── AVAILABLE DATA ──

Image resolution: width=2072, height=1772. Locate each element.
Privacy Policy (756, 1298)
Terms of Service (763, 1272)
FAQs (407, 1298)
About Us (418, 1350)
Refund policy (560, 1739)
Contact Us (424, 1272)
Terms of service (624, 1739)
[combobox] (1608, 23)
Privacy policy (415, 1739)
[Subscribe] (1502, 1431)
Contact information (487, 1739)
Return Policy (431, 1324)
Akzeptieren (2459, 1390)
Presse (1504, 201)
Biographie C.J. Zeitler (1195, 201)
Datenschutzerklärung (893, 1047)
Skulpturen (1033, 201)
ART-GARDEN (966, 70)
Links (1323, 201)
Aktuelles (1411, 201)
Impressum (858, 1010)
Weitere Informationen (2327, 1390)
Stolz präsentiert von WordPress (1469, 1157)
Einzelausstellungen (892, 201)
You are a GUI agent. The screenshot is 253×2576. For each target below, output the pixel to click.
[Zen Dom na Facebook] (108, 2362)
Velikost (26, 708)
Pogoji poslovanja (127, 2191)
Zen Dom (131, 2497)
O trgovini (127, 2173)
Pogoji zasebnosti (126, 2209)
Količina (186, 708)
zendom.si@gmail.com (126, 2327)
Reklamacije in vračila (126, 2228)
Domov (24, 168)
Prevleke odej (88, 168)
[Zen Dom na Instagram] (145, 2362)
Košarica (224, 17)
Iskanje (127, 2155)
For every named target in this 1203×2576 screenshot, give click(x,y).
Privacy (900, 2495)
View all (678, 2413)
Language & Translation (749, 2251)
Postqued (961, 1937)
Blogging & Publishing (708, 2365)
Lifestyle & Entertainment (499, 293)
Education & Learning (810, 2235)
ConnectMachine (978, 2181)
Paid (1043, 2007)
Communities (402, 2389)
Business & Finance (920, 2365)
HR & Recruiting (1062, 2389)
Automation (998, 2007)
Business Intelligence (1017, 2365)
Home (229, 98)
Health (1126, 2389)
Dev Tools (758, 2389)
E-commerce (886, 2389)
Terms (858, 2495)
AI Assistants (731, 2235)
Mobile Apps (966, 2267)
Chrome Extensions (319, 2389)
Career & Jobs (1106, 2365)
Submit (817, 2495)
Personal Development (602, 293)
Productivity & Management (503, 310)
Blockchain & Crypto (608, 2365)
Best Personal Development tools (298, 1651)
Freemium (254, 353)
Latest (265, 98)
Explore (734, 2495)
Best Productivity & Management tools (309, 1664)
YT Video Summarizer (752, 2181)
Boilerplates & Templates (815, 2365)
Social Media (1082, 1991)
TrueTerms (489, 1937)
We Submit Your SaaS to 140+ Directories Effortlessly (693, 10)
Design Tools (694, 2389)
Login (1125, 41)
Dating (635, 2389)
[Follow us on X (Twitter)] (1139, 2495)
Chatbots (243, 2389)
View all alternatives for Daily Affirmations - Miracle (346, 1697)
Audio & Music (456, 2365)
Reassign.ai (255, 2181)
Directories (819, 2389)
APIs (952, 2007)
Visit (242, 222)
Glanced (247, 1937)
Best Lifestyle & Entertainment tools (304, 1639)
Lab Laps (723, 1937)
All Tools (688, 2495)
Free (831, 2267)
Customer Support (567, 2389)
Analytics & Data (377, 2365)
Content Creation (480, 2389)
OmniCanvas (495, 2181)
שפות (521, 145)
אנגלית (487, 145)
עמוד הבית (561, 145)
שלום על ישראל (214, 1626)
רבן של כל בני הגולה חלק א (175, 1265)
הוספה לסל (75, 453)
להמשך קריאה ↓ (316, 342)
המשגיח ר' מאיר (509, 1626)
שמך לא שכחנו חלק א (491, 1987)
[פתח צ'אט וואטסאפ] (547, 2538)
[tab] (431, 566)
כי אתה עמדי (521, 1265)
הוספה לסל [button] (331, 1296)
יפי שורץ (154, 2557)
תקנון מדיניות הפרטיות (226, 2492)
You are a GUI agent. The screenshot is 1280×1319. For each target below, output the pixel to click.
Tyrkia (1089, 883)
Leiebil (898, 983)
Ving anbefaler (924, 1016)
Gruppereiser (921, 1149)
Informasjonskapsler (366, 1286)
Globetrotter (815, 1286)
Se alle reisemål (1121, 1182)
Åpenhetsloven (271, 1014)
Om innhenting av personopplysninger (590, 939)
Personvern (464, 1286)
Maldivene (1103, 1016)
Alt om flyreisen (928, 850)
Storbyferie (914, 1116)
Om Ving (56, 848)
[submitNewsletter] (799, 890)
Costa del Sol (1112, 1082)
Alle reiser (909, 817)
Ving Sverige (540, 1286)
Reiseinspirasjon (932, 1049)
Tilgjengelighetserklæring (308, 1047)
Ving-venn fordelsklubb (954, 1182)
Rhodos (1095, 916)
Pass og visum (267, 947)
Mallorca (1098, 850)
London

───

### WORK TASK
Reproduce the full listing above, character for character.

### OUTPUT OF THE EXERCISE
Image resolution: width=2072, height=1772. Locate each element.
Privacy Policy (756, 1298)
Terms of Service (763, 1272)
FAQs (407, 1298)
About Us (418, 1350)
Refund policy (560, 1739)
Contact Us (424, 1272)
Terms of service (624, 1739)
[combobox] (1608, 23)
Privacy policy (415, 1739)
[Subscribe] (1502, 1431)
Contact information (487, 1739)
Return Policy (431, 1324)
Akzeptieren (2459, 1390)
Presse (1504, 201)
Biographie C.J. Zeitler (1195, 201)
Datenschutzerklärung (893, 1047)
Skulpturen (1033, 201)
ART-GARDEN (966, 70)
Links (1323, 201)
Aktuelles (1411, 201)
Impressum (858, 1010)
Weitere Informationen (2327, 1390)
Stolz präsentiert von WordPress (1469, 1157)
Einzelausstellungen (892, 201)
You are a GUI agent. The screenshot is 253×2576. For each target below, output the pixel to click.
[Zen Dom na Facebook] (108, 2362)
Velikost (26, 708)
Pogoji poslovanja (127, 2191)
Zen Dom (131, 2497)
O trgovini (127, 2173)
Pogoji zasebnosti (126, 2209)
Količina (186, 708)
zendom.si@gmail.com (126, 2327)
Reklamacije in vračila (126, 2228)
Domov (24, 168)
Prevleke odej (88, 168)
[Zen Dom na Instagram] (145, 2362)
Košarica (224, 17)
Iskanje (127, 2155)
For every named target in this 1203×2576 screenshot, give click(x,y).
Privacy (900, 2495)
View all (678, 2413)
Language & Translation (749, 2251)
Postqued (961, 1937)
Blogging & Publishing (708, 2365)
Lifestyle & Entertainment (499, 293)
Education & Learning (810, 2235)
ConnectMachine (978, 2181)
Paid (1043, 2007)
Communities (402, 2389)
Business & Finance (920, 2365)
HR & Recruiting (1062, 2389)
Automation (998, 2007)
Business Intelligence (1017, 2365)
Home (229, 98)
Health (1126, 2389)
Dev Tools (758, 2389)
E-commerce (886, 2389)
Terms (858, 2495)
AI Assistants (731, 2235)
Mobile Apps (966, 2267)
Chrome Extensions (319, 2389)
Career & Jobs (1106, 2365)
Submit (817, 2495)
Personal Development (602, 293)
Productivity & Management (503, 310)
Blockchain & Crypto (608, 2365)
Best Personal Development tools (298, 1651)
Freemium (254, 353)
Latest (265, 98)
Explore (734, 2495)
Best Productivity & Management tools (309, 1664)
YT Video Summarizer (752, 2181)
Boilerplates & Templates (815, 2365)
Social Media (1082, 1991)
TrueTerms (489, 1937)
We Submit Your SaaS to 140+ Directories Effortlessly (693, 10)
Design Tools (694, 2389)
Login (1125, 41)
Dating (635, 2389)
[Follow us on X (Twitter)] (1139, 2495)
Chatbots (243, 2389)
View all alternatives for Daily Affirmations - Miracle (346, 1697)
Audio & Music (456, 2365)
Reassign.ai (255, 2181)
Directories (819, 2389)
APIs (952, 2007)
Visit (242, 222)
Glanced (247, 1937)
Best Lifestyle & Entertainment tools (304, 1639)
Lab Laps (723, 1937)
All Tools (688, 2495)
Free (831, 2267)
Customer Support (567, 2389)
Analytics & Data (377, 2365)
Content Creation (480, 2389)
OmniCanvas (495, 2181)
שפות (521, 145)
אנגלית (487, 145)
עמוד הבית (561, 145)
שלום על ישראל (214, 1626)
רבן של כל בני הגולה חלק א (175, 1265)
הוספה לסל (75, 453)
להמשך קריאה ↓ (316, 342)
המשגיח ר' מאיר (509, 1626)
שמך לא שכחנו חלק א (491, 1987)
[פתח צ'אט וואטסאפ] (547, 2538)
[tab] (431, 566)
כי אתה עמדי (521, 1265)
הוספה לסל [button] (331, 1296)
יפי שורץ (154, 2557)
תקנון מדיניות הפרטיות (226, 2492)
You are a GUI agent. The screenshot is 1280×1319. For each target below, output the pixel to click.
Tyrkia (1089, 883)
Leiebil (898, 983)
Ving anbefaler (924, 1016)
Gruppereiser (921, 1149)
Informasjonskapsler (366, 1286)
Globetrotter (815, 1286)
Se alle reisemål (1121, 1182)
Åpenhetsloven (271, 1014)
Om innhenting av personopplysninger (590, 939)
Personvern (464, 1286)
Maldivene (1103, 1016)
Alt om flyreisen (928, 850)
Storbyferie (914, 1116)
Om Ving (56, 848)
[submitNewsletter] (799, 890)
Costa del Sol (1112, 1082)
Alle reiser (909, 817)
Ving Sverige (540, 1286)
Reiseinspirasjon (932, 1049)
Tilgjengelighetserklæring (308, 1047)
Ving-venn fordelsklubb (954, 1182)
Rhodos (1095, 916)
Pass og visum (267, 947)
Mallorca (1098, 850)
London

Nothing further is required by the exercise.